TASK ITEM:
Filter the entries down to the lines holding "Switch", then copy those lines.
Top of TASK MATERIAL
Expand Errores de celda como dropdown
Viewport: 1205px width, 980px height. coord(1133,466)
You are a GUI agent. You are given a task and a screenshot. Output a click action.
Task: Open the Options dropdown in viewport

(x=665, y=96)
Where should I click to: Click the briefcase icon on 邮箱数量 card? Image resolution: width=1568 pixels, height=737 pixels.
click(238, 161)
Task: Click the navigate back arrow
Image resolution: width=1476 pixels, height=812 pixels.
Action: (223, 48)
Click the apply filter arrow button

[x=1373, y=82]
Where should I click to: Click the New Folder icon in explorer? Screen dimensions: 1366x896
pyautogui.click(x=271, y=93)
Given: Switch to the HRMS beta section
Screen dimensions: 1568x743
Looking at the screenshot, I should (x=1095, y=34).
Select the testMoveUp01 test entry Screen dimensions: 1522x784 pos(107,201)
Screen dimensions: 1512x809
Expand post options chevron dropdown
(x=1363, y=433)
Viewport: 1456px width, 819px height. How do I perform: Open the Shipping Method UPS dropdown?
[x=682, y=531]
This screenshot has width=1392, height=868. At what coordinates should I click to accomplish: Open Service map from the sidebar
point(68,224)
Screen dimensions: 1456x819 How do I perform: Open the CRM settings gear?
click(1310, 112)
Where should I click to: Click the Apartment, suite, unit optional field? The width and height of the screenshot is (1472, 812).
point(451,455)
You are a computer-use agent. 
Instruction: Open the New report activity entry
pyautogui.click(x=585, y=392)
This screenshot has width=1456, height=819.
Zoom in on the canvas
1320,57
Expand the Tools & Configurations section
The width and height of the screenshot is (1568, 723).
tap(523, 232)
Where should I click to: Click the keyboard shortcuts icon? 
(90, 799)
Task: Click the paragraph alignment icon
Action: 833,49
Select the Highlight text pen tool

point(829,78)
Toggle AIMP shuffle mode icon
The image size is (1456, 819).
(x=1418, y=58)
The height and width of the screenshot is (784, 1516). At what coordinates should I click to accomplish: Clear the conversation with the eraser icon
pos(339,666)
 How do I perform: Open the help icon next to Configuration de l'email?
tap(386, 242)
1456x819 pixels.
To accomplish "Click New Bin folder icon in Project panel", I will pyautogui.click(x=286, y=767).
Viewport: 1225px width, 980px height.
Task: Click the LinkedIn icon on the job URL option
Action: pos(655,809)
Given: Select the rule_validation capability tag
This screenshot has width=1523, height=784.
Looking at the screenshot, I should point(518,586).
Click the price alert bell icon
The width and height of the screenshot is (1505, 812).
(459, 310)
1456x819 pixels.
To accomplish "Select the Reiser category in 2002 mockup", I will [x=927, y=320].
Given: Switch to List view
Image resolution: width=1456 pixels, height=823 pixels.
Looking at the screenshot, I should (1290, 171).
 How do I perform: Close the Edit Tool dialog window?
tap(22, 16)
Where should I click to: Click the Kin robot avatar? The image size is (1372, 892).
Bottom of TASK MATERIAL
SOLUTION TO THE EXERCISE:
Given: Switch to the HRMS beta section
Given: Switch to List view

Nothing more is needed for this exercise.